▶ Short task 1: Put the records from the line containing "Image resolution: width=806" through the end of the records into a Markdown table with the columns Row and Record line, one numbered row per line, leaving out blank lines.

##### Given passage

THE OLD SAILORS SAY A NOR'EASTER LASTS THREE DAYS

FORSYTHIA, DAFFODILS AND HYACINTHS ARE BLOOMING ON THE SOUTH SIDE OF THE  HOUSE...

...BUT HANG ON FOR THE BUMPY FERRY CROSSING

Tuesday, 8:00 AM.  Wind NE, very blustery. The sky is mostly overcast but the sun is peeking through the gloom. The humidity is 82% and the barometer is rising steeply, now at 30.06".  It is no longer raining but the wind, slightly less severe, continues.
   Yesterday was a day of extreme contrasts.  On the one hand daffodils, Hyacinths and Forsythia are blooming freely now in Bayfield, and it will take only a few sunny days for the city's daffodil display to be in full force. Thw native pussy willows are through blooming for the most part, full anthesis being reached a few days ago, and diminutive red maple flower petals litter the roads.
   On the other hand, the storm  out of the northeast has been fierce, and although the rain seems to be over, the gale force winds, a true Nor'easter, still blow.  There was serious talk of shutting down the ferry yesterday, something which is seldom done, because of the rough crossing.  I watched the four 0'clock ferry leave the Bayfield dock, and it was bouncing around vigorously by the time it got a few hundred yards out into the channel. Landlubbers might have been a little green around the gills by the time they reached LaPointe.
   Our monthly Tree Board meeting this morning was long and I think productive, made longer with poetry readings about spring,  but the prose was all about the awful weather.
   The old sailors say a Nor'easter lasts three days, and this one is getting long in the tooth.

Monday, April 25, 2016

TRAVEL FOR AN OLD HUNTER'S 80TH BIRTHDAY PARTY

WISCONSIN WEEPING WILLOWS ARE IN BLOOM AND LEAFING OUT FROM WAUSAU SOUTH

BRADFORD PEARS ARE BLOOMING IN MILWAUKEE
A HUNTER'S 80TH BIRTHDAY PARTY
BILL, THE HUNTER, AND ALENE ,THE HUNTER'S WIFE
Monday, 7:45 AM.  37 degrees F at the ferry dock, 34 on the back porch. Wind NE, blowing a gale.  The sky has a low overcast and it has rained all night, an accumulation of 1.25".  The roadside ditches are running full and more is predicted for today.  The humidity is 96% and the barometer has bottomed out at 29.82".  The old sailors say a nor'easter lasts three days. so this may hang around for a while.
   Our trip to Oconomowoc for old  friend Bill Peebles' 80th birthday party was a great success, both party-wise and travel-wise. First, a phenological report on the trip from north to south through the center of the state of Wisconsin:  spring is still in the earliest stages of arrival in the far north, but by the time we got to Wausau in mid-state things were waking up, the iconic Wisconsin weeping willows being in full bloom and leafing out throughout the south half of the state.  Tamaracks are just leafing out from a bit north of Wausau to fully leafed out south.  Everything is leafing out  now in the south, and early flowers and shrubs are in full bloom there.  Bradford pear trees are blooming, and even some wild plum bushes. I think daffodils are mostly through, and tulips and Hyacinths blooming.

##########
##### Supplied information

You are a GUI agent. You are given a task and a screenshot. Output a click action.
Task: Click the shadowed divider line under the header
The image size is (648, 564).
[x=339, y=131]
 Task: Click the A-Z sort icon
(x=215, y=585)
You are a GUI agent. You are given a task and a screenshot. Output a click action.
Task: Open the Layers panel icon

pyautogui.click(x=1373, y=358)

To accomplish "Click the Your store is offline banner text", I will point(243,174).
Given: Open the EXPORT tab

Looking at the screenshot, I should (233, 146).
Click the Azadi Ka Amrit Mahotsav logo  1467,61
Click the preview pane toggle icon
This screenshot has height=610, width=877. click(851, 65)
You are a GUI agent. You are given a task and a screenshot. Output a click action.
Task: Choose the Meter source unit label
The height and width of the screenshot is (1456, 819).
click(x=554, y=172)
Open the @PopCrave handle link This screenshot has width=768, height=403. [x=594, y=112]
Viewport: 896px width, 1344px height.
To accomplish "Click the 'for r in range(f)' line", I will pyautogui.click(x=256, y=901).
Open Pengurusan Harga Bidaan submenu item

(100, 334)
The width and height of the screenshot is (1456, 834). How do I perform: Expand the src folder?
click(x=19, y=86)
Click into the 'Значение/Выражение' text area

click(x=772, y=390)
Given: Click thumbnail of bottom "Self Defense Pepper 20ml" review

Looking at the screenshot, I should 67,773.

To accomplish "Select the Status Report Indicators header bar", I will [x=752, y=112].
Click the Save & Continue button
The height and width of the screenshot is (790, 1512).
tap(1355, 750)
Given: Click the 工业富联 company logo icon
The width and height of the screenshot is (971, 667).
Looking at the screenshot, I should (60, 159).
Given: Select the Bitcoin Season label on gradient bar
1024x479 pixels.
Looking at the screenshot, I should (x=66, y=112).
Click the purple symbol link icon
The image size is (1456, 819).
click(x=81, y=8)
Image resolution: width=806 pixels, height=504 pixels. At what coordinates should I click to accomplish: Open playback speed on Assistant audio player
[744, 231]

##########

▶ Short task 2: Repeat the part of the weather diary from "TRAVEL FOR AN" to "for a while.", substituting "front porch" for "back porch".

▶ Answer 1:
| Row | Record line |
|---|---|
| 1 | Image resolution: width=806 pixels, height=504 pixels. At what coordinates should I click to accomplish: Open playback speed on Assistant audio player |
| 2 | [744, 231] |

▶ Answer 2:
TRAVEL FOR AN OLD HUNTER'S 80TH BIRTHDAY PARTY

WISCONSIN WEEPING WILLOWS ARE IN BLOOM AND LEAFING OUT FROM WAUSAU SOUTH

BRADFORD PEARS ARE BLOOMING IN MILWAUKEE
A HUNTER'S 80TH BIRTHDAY PARTY
BILL, THE HUNTER, AND ALENE ,THE HUNTER'S WIFE
Monday, 7:45 AM.  37 degrees F at the ferry dock, 34 on the front porch. Wind NE, blowing a gale.  The sky has a low overcast and it has rained all night, an accumulation of 1.25".  The roadside ditches are running full and more is predicted for today.  The humidity is 96% and the barometer has bottomed out at 29.82".  The old sailors say a nor'easter lasts three days. so this may hang around for a while.